Tuesday, March 17, 2009
Rachel Getting Married (2008)
2008’s Rachel Getting Married is a drama about a group of upper-class New Englanders coming to terms with their past during the wedding of the family’s eldest daughter. It’s a movie where the cliches are rolled out one after another. Parental divorce, addiction, sibling rivalry, a death that’s never been properly confronted-- it’s all here, and very little of it is even presented in any way that complicates what we’ve already come to expect from this type of film. The only unexpected thing about Rachel Getting Married, then, is how unusually well director Jonathan Demme and screenwriter Jenny Lumet (daughter of Sydney) make these old standards operate within the framework of their story.
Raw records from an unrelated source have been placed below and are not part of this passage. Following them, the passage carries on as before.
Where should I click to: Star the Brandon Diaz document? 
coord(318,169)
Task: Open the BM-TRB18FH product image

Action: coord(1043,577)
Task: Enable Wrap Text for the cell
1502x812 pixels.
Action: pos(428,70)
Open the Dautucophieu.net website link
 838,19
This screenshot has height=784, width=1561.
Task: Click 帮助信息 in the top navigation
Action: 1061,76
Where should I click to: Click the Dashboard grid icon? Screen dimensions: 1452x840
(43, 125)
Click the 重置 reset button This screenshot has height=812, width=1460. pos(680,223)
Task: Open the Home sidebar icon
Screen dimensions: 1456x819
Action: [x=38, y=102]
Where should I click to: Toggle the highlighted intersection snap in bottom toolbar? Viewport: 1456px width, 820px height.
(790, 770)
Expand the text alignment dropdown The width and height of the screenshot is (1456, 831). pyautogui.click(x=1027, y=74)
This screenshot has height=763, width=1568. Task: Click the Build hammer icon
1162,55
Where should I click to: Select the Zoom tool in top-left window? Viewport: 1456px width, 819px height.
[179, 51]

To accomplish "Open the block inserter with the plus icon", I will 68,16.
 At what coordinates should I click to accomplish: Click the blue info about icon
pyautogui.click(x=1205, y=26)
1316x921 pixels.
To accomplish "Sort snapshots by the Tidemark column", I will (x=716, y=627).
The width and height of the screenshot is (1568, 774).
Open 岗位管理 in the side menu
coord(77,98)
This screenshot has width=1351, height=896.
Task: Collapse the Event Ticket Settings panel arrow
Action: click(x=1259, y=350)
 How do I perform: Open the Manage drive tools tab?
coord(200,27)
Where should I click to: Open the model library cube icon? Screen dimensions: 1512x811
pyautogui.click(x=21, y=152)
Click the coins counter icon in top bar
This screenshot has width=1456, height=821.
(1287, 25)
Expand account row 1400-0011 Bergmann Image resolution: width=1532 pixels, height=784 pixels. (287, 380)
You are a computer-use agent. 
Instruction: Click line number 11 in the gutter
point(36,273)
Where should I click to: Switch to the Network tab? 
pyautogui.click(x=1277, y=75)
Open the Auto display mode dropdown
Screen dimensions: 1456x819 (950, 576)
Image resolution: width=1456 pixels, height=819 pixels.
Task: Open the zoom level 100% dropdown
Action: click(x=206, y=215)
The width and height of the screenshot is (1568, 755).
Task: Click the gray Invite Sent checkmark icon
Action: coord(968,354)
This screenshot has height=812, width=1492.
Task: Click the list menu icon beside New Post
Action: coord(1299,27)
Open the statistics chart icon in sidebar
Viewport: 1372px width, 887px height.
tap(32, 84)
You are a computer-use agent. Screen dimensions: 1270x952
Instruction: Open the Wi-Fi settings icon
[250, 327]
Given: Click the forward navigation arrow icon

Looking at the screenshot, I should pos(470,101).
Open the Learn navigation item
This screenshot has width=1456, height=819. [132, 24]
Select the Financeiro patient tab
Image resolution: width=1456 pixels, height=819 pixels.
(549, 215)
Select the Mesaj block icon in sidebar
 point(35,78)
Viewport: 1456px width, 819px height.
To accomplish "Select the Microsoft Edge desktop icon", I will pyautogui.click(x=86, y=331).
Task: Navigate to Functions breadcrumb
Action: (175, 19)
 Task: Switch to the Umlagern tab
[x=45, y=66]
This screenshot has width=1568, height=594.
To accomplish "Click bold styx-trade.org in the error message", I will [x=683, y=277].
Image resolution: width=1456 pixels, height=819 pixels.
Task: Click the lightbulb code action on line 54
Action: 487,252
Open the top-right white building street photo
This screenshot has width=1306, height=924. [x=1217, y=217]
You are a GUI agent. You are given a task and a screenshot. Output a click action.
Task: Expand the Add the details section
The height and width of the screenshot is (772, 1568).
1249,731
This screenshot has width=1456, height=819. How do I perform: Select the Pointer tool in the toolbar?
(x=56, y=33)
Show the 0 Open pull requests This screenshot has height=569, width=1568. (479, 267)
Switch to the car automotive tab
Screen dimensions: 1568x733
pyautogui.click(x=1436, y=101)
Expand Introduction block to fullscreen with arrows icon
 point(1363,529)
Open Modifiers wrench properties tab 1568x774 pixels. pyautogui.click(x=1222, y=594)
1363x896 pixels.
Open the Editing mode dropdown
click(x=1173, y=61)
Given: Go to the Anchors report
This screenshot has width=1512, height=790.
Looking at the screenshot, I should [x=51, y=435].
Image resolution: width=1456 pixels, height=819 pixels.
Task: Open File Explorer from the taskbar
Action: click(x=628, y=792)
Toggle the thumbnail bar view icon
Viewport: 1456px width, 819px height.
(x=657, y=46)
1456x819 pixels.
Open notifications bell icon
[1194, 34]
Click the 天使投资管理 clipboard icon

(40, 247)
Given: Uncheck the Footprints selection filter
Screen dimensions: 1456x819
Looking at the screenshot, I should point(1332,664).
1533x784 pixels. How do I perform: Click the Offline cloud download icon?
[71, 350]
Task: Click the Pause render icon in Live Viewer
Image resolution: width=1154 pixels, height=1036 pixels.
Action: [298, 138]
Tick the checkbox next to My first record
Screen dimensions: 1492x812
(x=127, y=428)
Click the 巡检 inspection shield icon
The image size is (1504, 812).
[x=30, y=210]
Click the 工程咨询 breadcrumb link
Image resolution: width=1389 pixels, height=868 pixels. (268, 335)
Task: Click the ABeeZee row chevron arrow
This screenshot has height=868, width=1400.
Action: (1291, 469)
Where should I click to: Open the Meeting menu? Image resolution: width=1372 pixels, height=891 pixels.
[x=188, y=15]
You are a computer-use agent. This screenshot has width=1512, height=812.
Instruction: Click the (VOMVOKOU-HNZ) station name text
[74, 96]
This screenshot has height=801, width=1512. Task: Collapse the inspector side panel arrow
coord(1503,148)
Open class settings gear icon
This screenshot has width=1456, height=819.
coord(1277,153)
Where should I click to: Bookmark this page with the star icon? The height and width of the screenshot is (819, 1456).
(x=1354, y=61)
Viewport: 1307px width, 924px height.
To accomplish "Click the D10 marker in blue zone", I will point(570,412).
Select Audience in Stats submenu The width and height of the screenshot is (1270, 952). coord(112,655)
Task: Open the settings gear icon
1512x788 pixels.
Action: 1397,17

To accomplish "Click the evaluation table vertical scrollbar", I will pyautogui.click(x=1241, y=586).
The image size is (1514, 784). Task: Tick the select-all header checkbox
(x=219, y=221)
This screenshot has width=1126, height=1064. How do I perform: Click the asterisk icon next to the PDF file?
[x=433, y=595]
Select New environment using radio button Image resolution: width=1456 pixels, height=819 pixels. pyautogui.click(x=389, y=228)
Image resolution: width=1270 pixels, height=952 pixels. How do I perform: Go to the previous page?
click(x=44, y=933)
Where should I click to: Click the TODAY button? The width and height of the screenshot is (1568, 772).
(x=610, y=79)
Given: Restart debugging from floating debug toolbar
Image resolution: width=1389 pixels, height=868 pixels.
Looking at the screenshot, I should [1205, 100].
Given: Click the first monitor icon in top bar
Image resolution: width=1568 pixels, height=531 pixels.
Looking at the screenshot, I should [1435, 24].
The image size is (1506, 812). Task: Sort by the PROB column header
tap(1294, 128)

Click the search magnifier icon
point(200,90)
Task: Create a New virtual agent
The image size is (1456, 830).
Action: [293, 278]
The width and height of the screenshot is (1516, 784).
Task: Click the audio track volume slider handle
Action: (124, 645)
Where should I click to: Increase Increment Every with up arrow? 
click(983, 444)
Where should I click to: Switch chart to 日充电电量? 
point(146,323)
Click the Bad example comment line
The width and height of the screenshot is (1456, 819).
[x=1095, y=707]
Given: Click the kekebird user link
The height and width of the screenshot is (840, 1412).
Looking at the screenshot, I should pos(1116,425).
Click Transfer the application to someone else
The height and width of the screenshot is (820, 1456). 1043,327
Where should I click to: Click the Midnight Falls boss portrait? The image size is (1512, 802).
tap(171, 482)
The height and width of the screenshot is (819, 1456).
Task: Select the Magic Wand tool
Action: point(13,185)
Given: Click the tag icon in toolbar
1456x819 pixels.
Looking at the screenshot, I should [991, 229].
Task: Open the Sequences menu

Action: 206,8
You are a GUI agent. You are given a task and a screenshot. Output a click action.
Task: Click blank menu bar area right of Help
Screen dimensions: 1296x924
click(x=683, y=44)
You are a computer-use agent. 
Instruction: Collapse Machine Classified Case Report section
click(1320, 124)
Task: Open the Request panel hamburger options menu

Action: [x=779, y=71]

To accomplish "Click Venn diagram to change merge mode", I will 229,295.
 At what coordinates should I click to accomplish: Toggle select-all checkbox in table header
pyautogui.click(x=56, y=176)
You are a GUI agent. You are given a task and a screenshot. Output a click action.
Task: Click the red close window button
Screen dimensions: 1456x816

For its first half, the movie almost works well enough to restore faith in the power of the dysfunctional family melodrama, but it quickly loses steam an ends up more like an updated version of Ordinary People with music. Lots and lots of music.
The story, as expected, is pretty simple. Kym (Anne Hathaway), a young woman with a history of drug abuse, is let out of her latest rehab institution for the weekend to attend her sister Rachel’s wedding. Conflict ensues, of course, and over the course of a very long few days a number of familial issues are brought to light and confronted. Where the movie works where so many of its kind fail, at least in the early running, is in the way that the conflict manifests itself. When Kym shows up at the house, we expect her to barge in like a force of nature and immediately start shaking things up. But the filmmakers don’t go for these kinds of easy setups. Things start out normal, and Kym, though she clearly has problems, is actually rather pleasant and likable, and even her relationship with Rachel seems pretty stable. Her issues are much more insidious, though, and it quickly becomes obvious that Kym resents the attention being showered on her sister. This tension finally comes out during a toast at the rehearsal dinner that, though a bit over the top, is notable for being at the same time relatively innocuous and unbelievably hard to watch.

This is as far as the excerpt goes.